• **Directions for this task**
Transcribe all the records exactly and omit any images they hold.

------------

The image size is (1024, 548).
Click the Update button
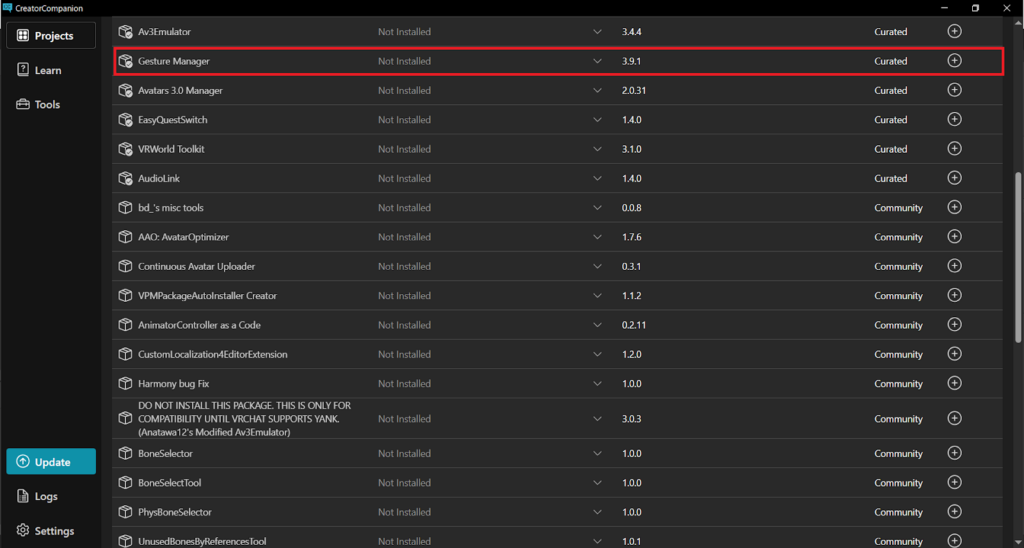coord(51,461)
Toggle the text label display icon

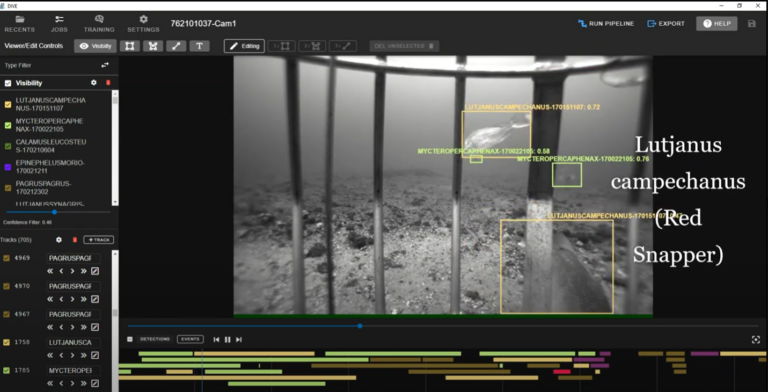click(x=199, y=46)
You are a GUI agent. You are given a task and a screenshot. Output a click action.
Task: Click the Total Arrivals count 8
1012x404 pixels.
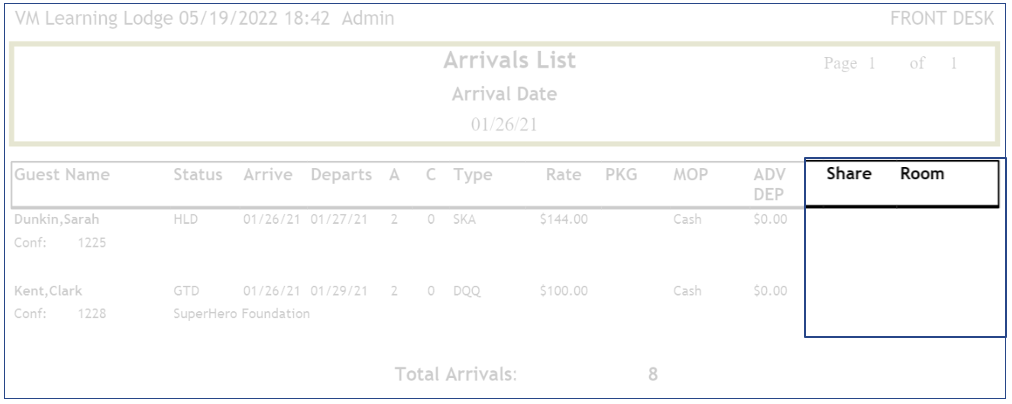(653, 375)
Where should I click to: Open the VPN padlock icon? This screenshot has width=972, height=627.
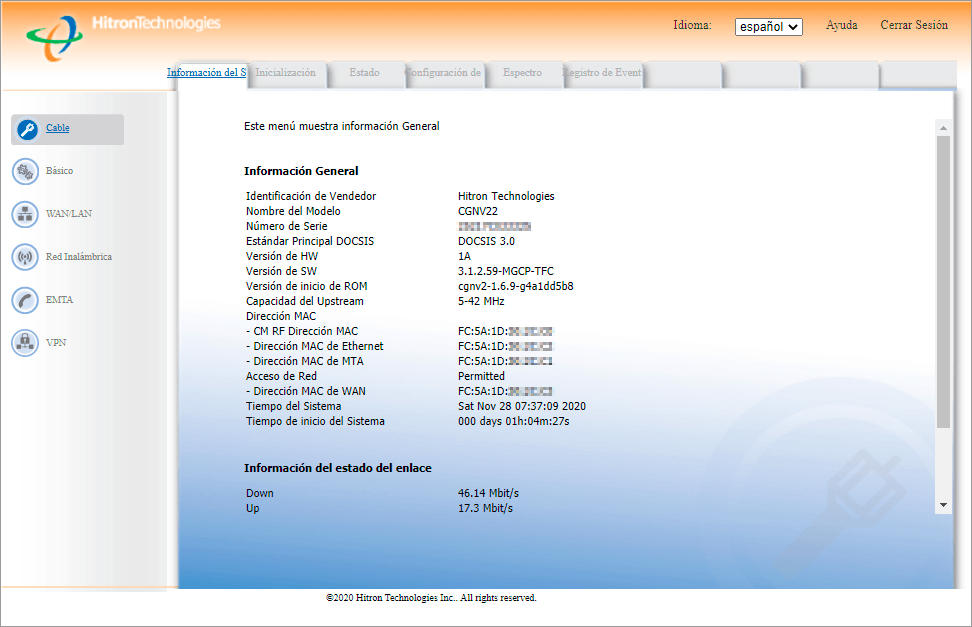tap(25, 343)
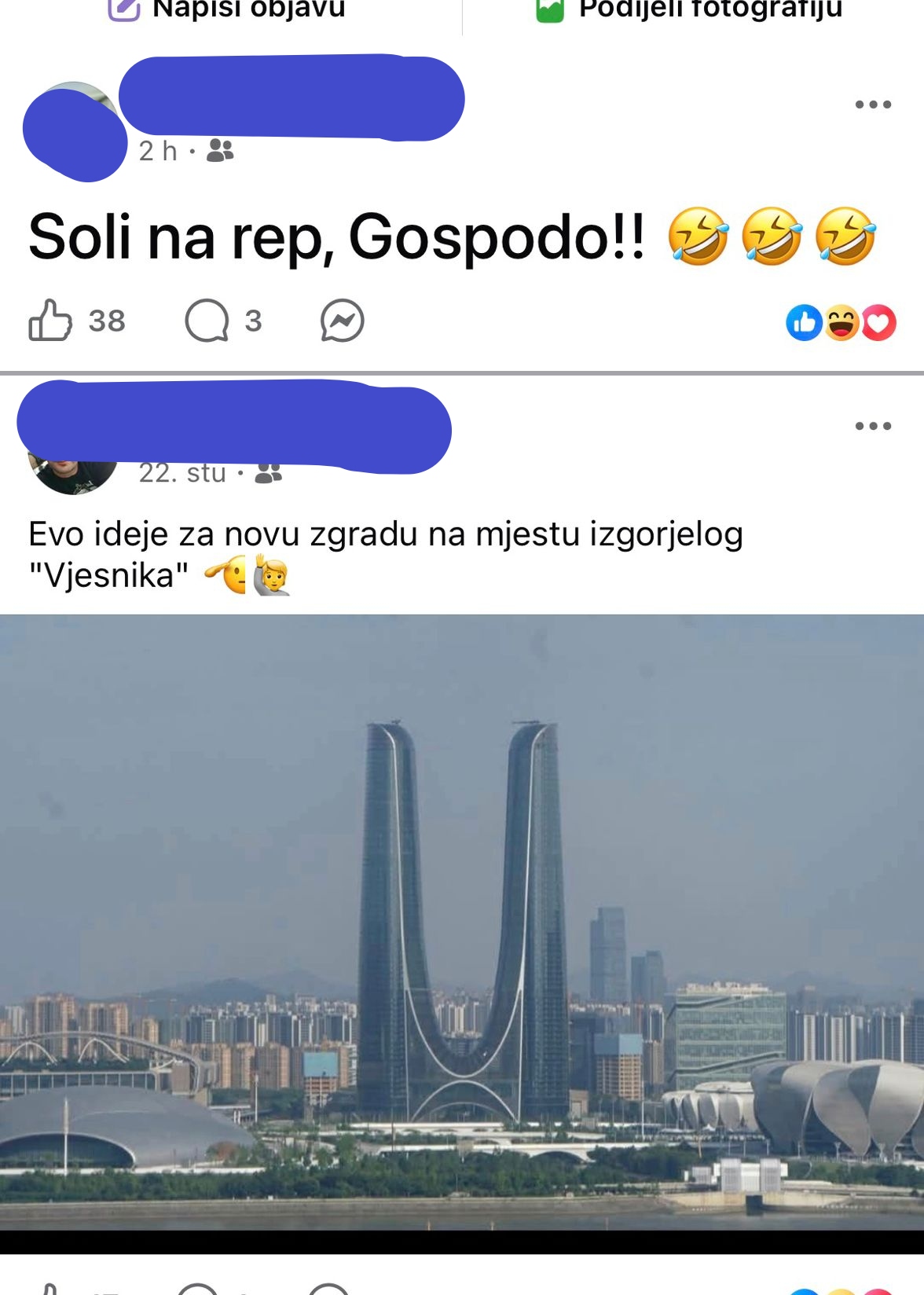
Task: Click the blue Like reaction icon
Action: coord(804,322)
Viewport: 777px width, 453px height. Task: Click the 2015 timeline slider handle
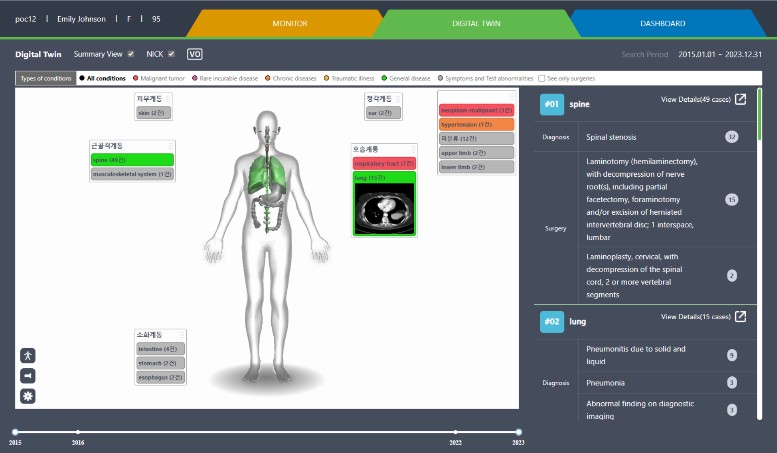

------------

• **Finished task**
The image size is (1024, 548).
Click the Update button
coord(51,461)
Toggle the text label display icon

click(x=199, y=46)
You are a GUI agent. You are given a task and a screenshot. Output a click action.
Task: Click the Total Arrivals count 8
1012x404 pixels.
(653, 375)
Where should I click to: Open the VPN padlock icon? This screenshot has width=972, height=627.
tap(25, 343)
Task: Click the blue Like reaction icon
Action: coord(804,322)
Viewport: 777px width, 453px height. Task: Click the 2015 timeline slider handle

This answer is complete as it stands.